Tracing is one of two methods discussed here for collecting profile data. Java virtual machines use tracing with reduction. Here is how it works: the profile data is collected whenever the application makes a function call. The calling method and the called method (sometimes called “callee”) names are recorded along with the time spent in the call. The data is accumulated (this is “reduction”) so that consecutive calls from the same caller to the same callee increase the recorded time value. The number of calls is also recorded.

Tracing requires frequent reading of the current time (or measuring other resources consumed by the program), and can introduce large overhead. It produces accurate call counts and the call graph, but the timing data can be substantially influenced by the additional overhead.

Sampling

In sampling, the program runs at its own pace, but from time to time the profiler checks the application state more closely by temporarily interrupting the program's progress and determining which method is executing. The sampling interval is the elapsed time between two consecutive status checks.

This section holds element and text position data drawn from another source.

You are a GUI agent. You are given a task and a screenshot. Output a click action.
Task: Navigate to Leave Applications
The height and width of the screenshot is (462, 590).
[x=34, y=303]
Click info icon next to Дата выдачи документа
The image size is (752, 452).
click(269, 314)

Sampling uses “wall clock time” as the basis for the sampling interval, but only collects data for the CPU-scheduled threads. The methods that consume more CPU time will be detected more frequently. With a large number of samples, the CPU times for each function are estimated quite well.

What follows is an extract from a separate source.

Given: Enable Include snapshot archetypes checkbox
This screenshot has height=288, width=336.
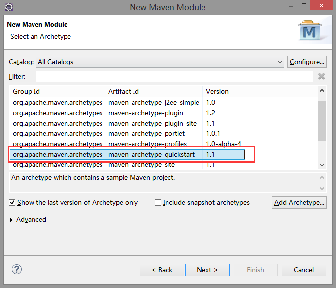Looking at the screenshot, I should [158, 202].
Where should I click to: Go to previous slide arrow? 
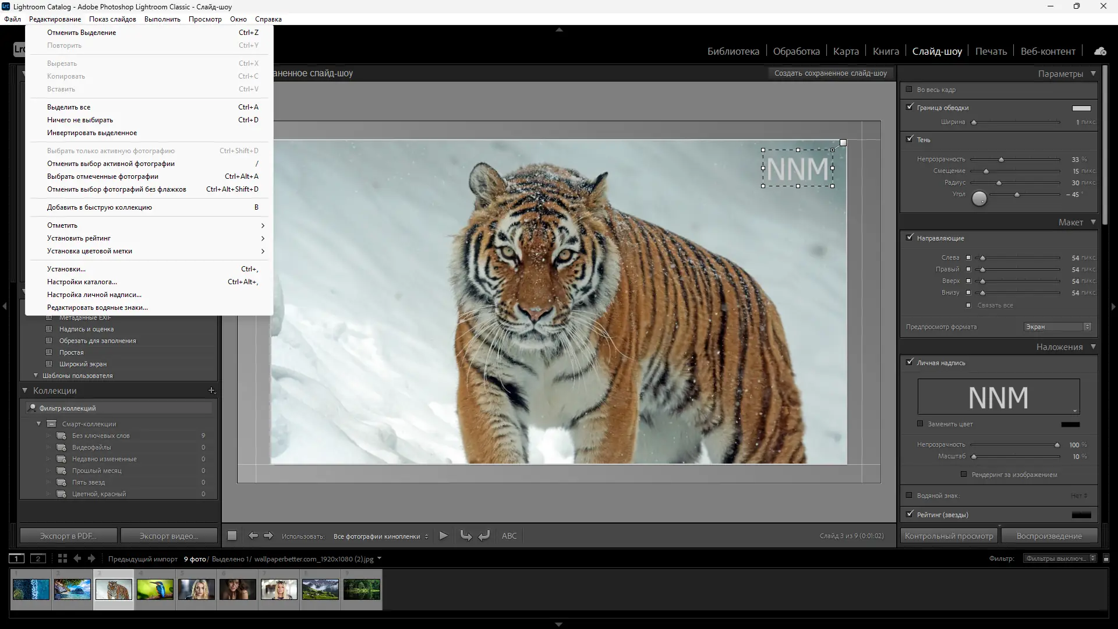(x=253, y=536)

Sampling is a complementary technique to tracing. It is characterized by relatively low overhead, produces fairly accurate timing data (at least for long-running applications), but cannot produce call counts. Also, the call graph is only partial. Usually a number of less significant arcs and nodes will be missing.

See also Data Sampling Considerations.

Tuning Performance

The application tuning process consists of three major steps:

  • Run the application and generate profile data.

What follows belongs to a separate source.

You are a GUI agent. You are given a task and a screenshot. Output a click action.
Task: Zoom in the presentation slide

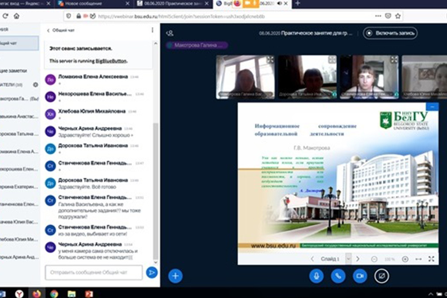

  • Analyze the profile data and identify any performance bottlenecks.

  • Modify the application to eliminate the problem.

In most cases you should check if the performance problem has been eliminated by running the application again and comparing the new profile data with the previous data. In fact, the whole process should be iterated until reasonable performance expectations are met.

To be able to compare the profile data meaningfully, you need to run the application using the same input data or load (which is called a benchmark) and in the same environment. See also Preparing a Benchmark.

Remember the 80-20 rule: in most cases 80% of the application resources are used by only 20% of the program code. Tune those parts of the code that will have a large impact on performance.

There are two important rules to remember when modifying programs to improve performance. These might seem obvious, but in practice they are often forgotten.

  • Don't put performance above correctness.

    When you modify the code, and especially when you change some of the algorithms, always take care to preserve program correctness. After you change the code, you'll want to test its performance. Do not forget to test its correctness. You don't have to perform thorough testing after each minor change, but it is certainly a good idea to do this after you're done with the tuning.

  • Measure your progress.

    Try to keep track of the performance improvements you make. Some of the code changes, although small, can cause great improvements. On the other hand, extensive changes that seemed very promising may yield only minor improvements, or improvements that are offset by a degradation in another part of the application. Remember that good performance is only one of the factors determining software quality. Some changes (for example, inlining) may not be worth it if they compromise code readability or flexibility.



[1] Virtual CPU times, unless on HP-UX; some platforms report clock times

[2] Metric values estimated only

[3] Requires thread=y (no color-coding or start/stop times available for threads)

[4] Requires inlining=disable or running the VM in interpreted mode

[5] N/A (not applicable) means the option is irrelevant to the particular feature.

[6] * (asterisk) means this metric is a combination of one or more measures.